La misma ciudad es la
historia de esa segunda oportunidad. La historia de Brandon Moy en busca
de sí mismo a lo largo de una geografía a veces tenebrosa. Un viaje a
través de lo ilusorio de los sueños y del valor de la aventura como
fuente de riqueza existencial. La misma ciudad, con un protagonista de
muchas caras, es una novela brutal y refinada al mismo tiempo, que reúne
la quintaesencia del mundo narrativo de Luisgé Martín.
Después de La mujer de sombra, su novela anterior, que obtuvo una unánime y extraordinaria acogida crítica como una obra maestra «por el filo del abismo» (Enrique Turpin, La Vanguardia), Luisgé Martín nos brinda La misma ciudad, una joya literaria que lo confirma como uno de los mejores y más sólidos escritores de su generación.
COMIENZO DEL LIBRO
Casi
todas las escuelas psicológicas, desde el psicoanálisis clásico hasta
la psicoterapia Gestalt, prestan atención a ese estado de ánimo
melancólico o desesperanzado que suele manifestarse hacia la mitad de la
vida de las personas y que, en jerga poco científica, acostumbramos a
llamar «crisis de los cuarenta». Aproximadamente a esa edad, a los
cuarenta años, los seres humanos echan la vista atrás, recuerdan los
sueños que tuvieron cuando eran jóvenes y hacen luego recuento de los
logros obtenidos desde entonces y de las posibilidades que aún les
quedan de alcanzar la vida prodigiosa que imaginaron.

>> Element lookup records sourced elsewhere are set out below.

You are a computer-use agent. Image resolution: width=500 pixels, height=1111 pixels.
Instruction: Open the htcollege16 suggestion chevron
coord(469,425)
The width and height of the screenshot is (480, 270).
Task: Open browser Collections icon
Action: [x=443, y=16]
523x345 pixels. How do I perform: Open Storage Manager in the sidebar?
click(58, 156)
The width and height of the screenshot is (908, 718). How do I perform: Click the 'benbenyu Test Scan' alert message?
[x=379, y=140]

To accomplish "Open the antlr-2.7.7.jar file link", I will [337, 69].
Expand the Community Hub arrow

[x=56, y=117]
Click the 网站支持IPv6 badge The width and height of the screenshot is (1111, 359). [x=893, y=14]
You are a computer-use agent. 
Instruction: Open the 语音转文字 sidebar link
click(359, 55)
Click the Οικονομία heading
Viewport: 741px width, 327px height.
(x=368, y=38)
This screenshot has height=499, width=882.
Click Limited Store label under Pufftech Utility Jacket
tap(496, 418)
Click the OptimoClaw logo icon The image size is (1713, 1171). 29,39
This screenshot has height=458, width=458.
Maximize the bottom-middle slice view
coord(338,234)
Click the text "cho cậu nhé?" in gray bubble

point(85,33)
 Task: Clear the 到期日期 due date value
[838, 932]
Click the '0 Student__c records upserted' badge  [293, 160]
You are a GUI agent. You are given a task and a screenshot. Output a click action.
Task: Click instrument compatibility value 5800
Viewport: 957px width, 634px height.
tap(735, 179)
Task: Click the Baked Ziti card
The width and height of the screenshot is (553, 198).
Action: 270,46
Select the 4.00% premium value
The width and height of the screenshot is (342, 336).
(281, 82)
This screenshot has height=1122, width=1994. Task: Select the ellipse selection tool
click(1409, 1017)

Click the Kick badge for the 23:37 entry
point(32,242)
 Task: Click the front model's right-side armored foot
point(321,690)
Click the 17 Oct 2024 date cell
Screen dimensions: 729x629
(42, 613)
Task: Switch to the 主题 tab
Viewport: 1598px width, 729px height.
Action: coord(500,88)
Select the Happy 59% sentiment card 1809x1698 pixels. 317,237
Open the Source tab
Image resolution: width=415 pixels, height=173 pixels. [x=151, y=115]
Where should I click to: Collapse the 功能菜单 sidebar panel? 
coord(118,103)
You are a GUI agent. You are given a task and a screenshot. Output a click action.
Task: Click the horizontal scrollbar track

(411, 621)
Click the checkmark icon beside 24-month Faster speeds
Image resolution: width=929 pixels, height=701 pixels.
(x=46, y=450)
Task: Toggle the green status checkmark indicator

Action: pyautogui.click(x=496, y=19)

El resultado es
siempre desolador. Quien había soñado con ser estrella de cine, por
ejemplo, se encuentra a menudo representando bufonadas en fiestas
infantiles o haciendo anuncios publicitarios, y si acaso por talento o
por azar ha conseguido llegar a protagonizar películas y se ha
convertido en un ídolo de masas, como ambicionaba, descubre enseguida
algún inconveniente o algún quebranto de la profesión – las servidumbres
de la fama, la frivolidad de los ambientes artísticos, la envidia de
otros actores– que ensombrecen el triunfo. Quien se había figurado que
viviría amores apasionados y grandes emociones, conoce tarde o temprano
la traición, el engaño, el aborrecimiento o, más comúnmente, el hastío. Y
quien había creído, en fin, que tendría siempre el vigor y el
entusiasmo juveniles, encuentra de repente la enfermedad o ve ante sí la
muerte. La vida, en realidad, es un trance terrible, y a esa edad
mediana y taciturna, a los cuarenta o cuarenta y cinco años,
comprendemos con claridad que es también demasiado corta, como siempre
habíamos oído decir a los padres o a las personas mayores, y que en
consecuencia no deja tiempo a nadie para enmendar los errores cometidos o
para emprender otros rumbos diferentes de los que en algún momento se
eligieron.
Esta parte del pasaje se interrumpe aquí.